[Items listed in a dataset]
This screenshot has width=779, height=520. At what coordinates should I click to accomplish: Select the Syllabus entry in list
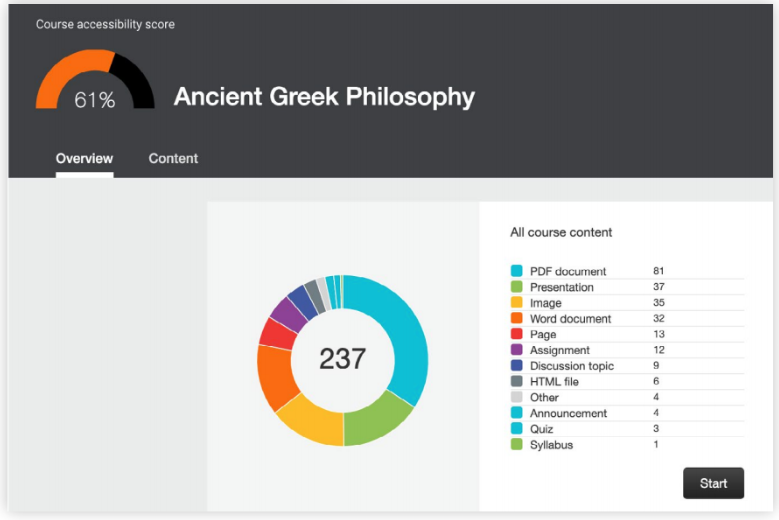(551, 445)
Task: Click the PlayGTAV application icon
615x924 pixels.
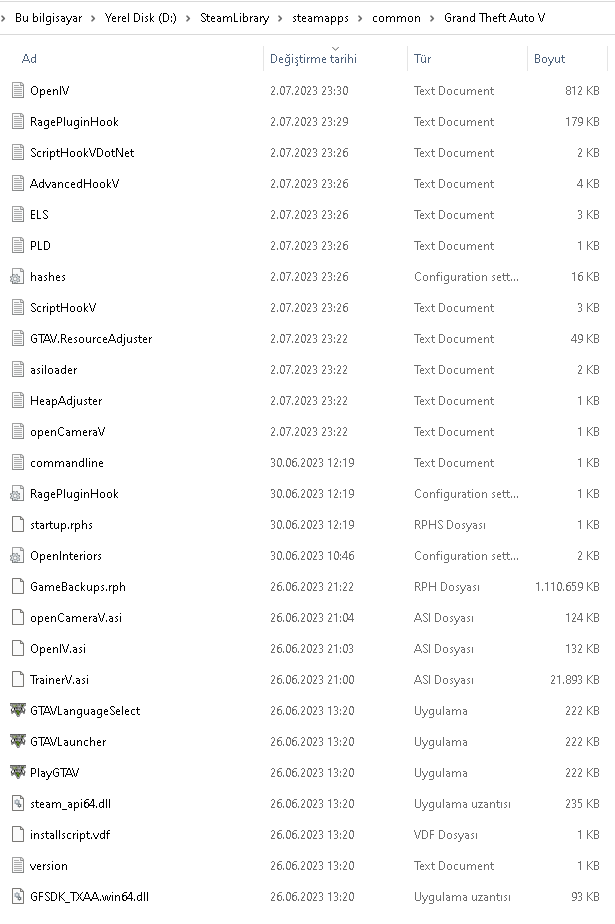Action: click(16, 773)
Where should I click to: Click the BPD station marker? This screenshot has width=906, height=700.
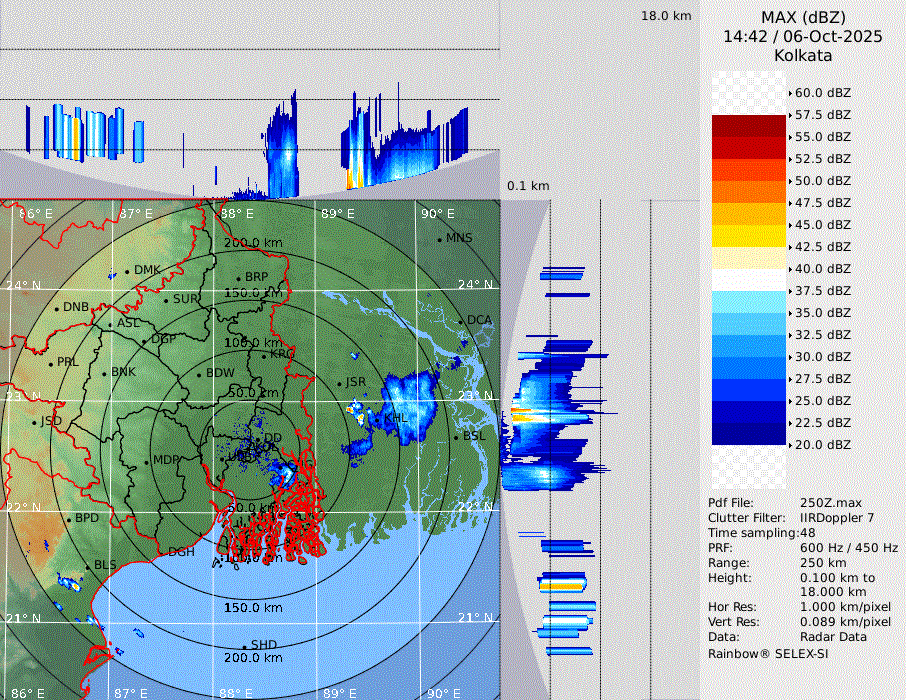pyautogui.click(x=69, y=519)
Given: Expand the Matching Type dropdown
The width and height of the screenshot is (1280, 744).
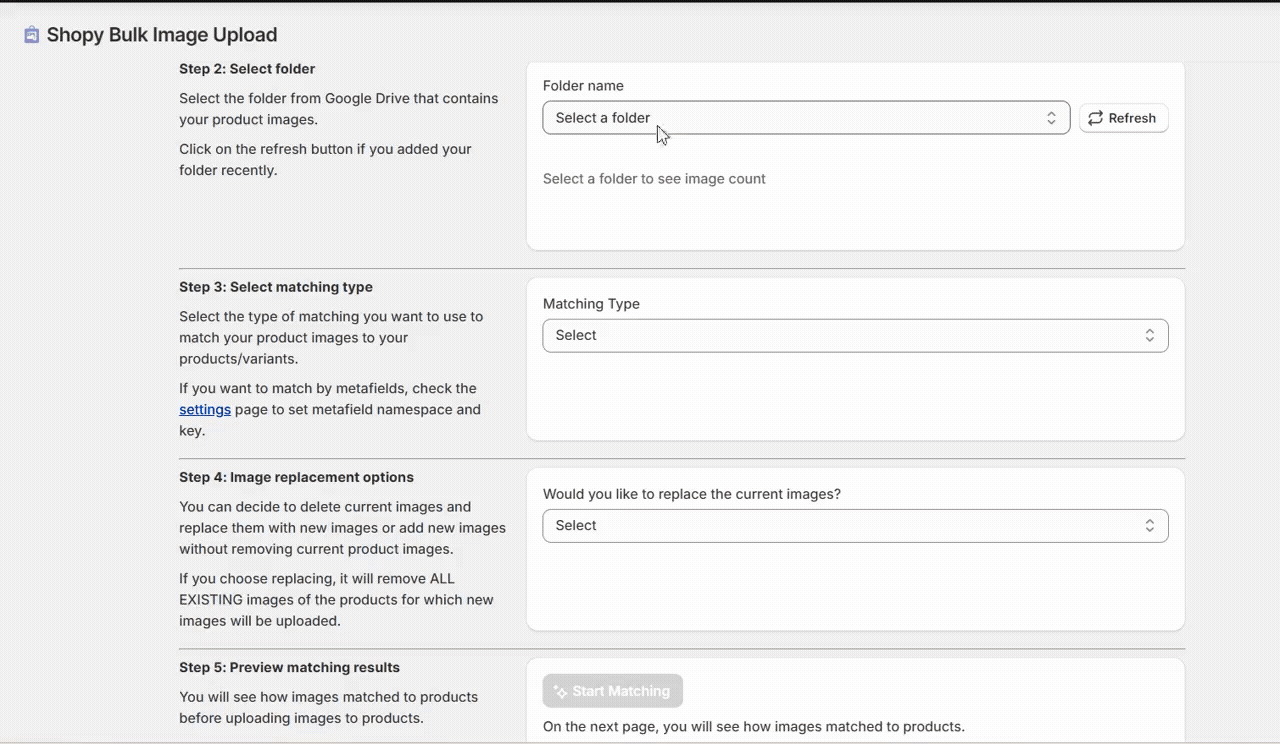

> _TASK REQUIREMENTS_
Reproduce all of the data above word for word, leaving out the pictures.

> _SOLUTION_
This screenshot has width=779, height=520. At what coordinates should I click to accomplish: Select the Syllabus entry in list
(551, 445)
Task: Click the PlayGTAV application icon
615x924 pixels.
Action: click(16, 773)
Where should I click to: Click the BPD station marker? This screenshot has width=906, height=700.
pyautogui.click(x=69, y=519)
Given: Expand the Matching Type dropdown
The width and height of the screenshot is (1280, 744).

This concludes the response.